* Excerpted records
===============
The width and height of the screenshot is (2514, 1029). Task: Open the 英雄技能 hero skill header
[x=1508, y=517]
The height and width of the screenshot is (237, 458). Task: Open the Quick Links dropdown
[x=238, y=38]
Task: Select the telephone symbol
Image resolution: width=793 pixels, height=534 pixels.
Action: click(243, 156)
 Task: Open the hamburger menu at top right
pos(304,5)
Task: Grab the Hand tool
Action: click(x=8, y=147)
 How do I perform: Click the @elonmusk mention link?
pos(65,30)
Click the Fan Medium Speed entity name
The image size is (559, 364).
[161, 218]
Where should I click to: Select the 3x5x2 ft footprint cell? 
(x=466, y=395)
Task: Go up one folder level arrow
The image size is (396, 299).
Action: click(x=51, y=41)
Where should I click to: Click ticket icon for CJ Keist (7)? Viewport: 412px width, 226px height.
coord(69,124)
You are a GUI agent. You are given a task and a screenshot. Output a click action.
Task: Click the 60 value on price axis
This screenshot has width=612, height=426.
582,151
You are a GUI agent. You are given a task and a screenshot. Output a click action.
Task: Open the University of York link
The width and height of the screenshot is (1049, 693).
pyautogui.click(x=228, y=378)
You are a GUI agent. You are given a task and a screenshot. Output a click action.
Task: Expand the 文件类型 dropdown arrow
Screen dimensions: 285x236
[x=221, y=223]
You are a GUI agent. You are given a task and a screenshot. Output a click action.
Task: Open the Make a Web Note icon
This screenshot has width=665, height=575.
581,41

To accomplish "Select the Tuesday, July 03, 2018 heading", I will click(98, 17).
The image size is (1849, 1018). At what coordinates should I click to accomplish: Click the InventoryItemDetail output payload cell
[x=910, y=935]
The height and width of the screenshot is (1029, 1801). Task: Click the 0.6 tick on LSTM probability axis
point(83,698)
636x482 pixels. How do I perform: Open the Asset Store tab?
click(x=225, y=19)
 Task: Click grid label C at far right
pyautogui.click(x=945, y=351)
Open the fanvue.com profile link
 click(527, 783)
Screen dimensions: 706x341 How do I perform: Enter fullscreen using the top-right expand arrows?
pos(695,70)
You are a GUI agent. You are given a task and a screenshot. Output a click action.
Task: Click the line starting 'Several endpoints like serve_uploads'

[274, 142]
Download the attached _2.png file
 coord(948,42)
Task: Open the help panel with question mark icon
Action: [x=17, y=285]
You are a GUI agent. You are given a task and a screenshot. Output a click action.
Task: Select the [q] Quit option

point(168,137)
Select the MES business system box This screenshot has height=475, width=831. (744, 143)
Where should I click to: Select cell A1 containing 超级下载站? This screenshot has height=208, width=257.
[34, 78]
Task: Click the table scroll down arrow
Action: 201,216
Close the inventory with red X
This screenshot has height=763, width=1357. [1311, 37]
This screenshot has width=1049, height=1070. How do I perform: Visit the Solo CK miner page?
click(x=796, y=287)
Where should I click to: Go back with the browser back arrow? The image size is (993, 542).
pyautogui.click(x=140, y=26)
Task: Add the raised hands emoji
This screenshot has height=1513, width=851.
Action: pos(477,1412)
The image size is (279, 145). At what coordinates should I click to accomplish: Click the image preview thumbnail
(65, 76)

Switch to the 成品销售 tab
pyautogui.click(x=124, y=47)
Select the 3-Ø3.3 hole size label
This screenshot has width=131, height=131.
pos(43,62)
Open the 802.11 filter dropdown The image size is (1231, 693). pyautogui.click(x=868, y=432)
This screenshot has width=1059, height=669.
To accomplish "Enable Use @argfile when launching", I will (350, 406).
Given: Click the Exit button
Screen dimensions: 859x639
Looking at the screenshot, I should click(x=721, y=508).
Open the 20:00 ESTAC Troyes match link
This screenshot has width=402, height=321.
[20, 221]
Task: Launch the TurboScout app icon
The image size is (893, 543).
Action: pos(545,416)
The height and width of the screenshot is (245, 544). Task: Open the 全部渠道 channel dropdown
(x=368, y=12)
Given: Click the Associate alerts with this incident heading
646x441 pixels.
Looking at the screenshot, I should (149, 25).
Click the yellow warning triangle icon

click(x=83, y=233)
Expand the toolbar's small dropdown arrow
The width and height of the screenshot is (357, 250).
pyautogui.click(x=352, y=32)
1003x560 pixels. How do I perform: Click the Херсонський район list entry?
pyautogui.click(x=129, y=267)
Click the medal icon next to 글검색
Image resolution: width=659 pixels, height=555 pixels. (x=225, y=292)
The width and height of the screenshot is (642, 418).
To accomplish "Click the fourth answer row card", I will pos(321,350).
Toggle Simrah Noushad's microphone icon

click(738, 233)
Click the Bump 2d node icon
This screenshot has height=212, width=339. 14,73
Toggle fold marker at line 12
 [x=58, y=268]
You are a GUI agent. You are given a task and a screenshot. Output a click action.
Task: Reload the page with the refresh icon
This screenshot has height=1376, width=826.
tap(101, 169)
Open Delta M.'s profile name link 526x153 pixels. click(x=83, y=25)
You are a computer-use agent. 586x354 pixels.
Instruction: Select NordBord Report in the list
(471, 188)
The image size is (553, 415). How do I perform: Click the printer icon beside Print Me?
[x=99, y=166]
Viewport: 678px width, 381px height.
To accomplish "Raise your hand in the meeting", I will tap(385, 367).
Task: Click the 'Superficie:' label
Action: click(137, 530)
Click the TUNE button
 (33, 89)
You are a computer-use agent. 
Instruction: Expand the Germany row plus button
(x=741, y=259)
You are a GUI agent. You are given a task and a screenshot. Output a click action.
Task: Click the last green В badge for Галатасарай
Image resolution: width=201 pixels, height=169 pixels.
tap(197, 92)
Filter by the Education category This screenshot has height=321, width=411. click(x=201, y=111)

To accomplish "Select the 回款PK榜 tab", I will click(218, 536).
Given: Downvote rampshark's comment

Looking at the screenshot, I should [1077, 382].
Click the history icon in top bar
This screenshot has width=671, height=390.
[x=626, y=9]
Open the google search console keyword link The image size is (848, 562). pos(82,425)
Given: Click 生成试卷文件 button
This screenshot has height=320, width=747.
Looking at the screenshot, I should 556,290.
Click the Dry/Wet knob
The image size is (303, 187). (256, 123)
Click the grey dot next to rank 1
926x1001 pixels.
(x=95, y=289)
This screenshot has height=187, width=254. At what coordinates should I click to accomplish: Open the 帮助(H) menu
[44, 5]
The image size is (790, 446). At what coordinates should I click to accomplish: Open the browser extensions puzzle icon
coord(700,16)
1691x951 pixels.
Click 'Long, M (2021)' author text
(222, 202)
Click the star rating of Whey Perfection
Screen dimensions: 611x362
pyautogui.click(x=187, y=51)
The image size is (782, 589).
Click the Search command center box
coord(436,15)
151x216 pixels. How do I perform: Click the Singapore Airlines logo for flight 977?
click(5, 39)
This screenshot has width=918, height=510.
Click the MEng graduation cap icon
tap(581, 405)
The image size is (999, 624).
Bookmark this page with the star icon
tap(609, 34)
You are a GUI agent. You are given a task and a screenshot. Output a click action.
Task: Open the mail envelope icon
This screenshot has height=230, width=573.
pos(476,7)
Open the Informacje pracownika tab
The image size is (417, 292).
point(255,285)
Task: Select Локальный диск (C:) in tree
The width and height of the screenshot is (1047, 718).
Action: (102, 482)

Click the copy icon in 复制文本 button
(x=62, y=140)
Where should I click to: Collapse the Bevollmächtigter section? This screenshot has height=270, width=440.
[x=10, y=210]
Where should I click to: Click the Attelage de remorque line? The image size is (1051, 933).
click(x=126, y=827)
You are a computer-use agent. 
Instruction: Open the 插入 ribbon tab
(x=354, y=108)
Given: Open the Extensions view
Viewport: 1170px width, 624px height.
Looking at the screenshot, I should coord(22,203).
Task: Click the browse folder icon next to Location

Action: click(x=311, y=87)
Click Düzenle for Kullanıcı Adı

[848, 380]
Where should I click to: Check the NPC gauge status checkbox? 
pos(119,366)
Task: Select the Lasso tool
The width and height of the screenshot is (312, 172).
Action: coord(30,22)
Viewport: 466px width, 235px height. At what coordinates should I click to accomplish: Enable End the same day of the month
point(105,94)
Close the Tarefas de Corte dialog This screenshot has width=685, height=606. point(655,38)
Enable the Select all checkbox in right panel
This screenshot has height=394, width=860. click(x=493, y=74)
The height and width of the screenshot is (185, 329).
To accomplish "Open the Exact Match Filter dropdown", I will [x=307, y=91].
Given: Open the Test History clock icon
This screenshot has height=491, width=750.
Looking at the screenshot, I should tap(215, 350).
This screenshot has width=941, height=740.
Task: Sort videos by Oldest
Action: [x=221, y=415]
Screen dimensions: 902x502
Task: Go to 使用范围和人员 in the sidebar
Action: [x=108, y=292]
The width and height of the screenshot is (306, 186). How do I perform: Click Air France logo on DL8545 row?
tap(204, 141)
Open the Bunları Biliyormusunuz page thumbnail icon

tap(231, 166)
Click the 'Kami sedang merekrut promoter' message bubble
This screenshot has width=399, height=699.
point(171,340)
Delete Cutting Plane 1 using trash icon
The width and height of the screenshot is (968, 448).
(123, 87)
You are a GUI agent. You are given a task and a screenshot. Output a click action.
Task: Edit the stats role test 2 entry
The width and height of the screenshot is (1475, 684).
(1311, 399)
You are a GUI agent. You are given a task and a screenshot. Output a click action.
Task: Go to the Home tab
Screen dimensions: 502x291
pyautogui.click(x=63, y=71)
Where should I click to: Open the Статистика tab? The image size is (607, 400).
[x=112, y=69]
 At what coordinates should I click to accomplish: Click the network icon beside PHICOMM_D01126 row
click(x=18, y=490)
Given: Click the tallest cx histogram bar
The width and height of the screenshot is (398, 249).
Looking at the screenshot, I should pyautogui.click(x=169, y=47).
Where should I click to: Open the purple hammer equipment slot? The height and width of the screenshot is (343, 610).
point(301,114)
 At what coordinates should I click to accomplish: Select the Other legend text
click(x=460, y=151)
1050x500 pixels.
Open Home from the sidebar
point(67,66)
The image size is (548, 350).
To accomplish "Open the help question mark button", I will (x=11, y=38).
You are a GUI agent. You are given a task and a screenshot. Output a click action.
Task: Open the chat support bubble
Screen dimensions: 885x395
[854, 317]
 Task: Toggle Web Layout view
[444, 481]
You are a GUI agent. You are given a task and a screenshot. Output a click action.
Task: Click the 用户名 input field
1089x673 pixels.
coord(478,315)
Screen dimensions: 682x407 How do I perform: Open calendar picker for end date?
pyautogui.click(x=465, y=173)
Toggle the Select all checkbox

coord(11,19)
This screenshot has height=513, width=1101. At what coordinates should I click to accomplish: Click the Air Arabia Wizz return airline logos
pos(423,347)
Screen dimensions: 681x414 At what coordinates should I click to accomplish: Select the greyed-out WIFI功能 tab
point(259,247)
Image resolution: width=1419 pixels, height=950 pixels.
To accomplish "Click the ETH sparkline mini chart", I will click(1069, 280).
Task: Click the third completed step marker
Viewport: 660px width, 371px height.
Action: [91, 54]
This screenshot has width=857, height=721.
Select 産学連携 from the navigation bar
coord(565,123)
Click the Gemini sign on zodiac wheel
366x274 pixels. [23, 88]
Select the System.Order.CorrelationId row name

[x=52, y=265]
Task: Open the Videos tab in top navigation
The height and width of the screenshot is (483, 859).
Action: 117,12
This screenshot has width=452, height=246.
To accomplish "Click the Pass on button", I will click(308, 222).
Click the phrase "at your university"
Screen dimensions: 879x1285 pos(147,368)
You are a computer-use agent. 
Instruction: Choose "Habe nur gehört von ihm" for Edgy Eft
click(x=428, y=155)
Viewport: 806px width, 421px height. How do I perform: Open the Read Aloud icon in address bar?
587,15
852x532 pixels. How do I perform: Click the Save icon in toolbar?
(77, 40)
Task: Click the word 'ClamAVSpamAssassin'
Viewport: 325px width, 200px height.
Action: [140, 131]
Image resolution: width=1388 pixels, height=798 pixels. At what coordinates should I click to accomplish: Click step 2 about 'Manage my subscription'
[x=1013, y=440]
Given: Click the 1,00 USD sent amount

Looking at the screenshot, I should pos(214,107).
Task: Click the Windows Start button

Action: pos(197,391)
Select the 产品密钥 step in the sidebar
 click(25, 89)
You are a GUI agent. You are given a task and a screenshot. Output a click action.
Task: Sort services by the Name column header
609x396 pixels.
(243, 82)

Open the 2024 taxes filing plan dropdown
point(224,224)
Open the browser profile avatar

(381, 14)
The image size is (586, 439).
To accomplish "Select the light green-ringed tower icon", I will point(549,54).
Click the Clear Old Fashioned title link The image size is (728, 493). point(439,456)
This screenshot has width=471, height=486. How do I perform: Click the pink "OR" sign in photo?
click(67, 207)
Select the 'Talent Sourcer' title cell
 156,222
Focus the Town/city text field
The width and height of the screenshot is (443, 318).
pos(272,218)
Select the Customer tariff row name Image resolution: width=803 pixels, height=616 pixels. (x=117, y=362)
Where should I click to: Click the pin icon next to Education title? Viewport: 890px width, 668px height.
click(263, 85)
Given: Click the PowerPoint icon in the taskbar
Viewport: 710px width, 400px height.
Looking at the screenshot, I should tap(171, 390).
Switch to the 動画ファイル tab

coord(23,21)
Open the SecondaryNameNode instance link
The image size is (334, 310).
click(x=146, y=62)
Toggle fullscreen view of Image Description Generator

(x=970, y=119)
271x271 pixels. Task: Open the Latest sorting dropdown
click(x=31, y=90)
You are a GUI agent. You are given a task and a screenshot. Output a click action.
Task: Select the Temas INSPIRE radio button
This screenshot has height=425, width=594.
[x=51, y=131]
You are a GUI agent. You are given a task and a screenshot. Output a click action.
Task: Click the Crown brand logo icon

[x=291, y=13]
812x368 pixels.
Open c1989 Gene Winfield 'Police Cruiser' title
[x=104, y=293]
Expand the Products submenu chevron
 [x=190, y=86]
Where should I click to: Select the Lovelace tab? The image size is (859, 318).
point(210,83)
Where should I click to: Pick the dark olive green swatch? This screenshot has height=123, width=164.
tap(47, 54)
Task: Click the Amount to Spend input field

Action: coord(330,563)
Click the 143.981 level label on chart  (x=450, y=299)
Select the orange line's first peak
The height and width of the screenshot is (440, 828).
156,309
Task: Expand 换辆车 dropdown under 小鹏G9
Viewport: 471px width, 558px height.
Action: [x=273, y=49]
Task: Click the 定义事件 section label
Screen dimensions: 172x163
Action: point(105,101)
===============
* What you will do
Count up the lines above that include the string "bubble" and report nothing but that number.

* Answer for this exercise
2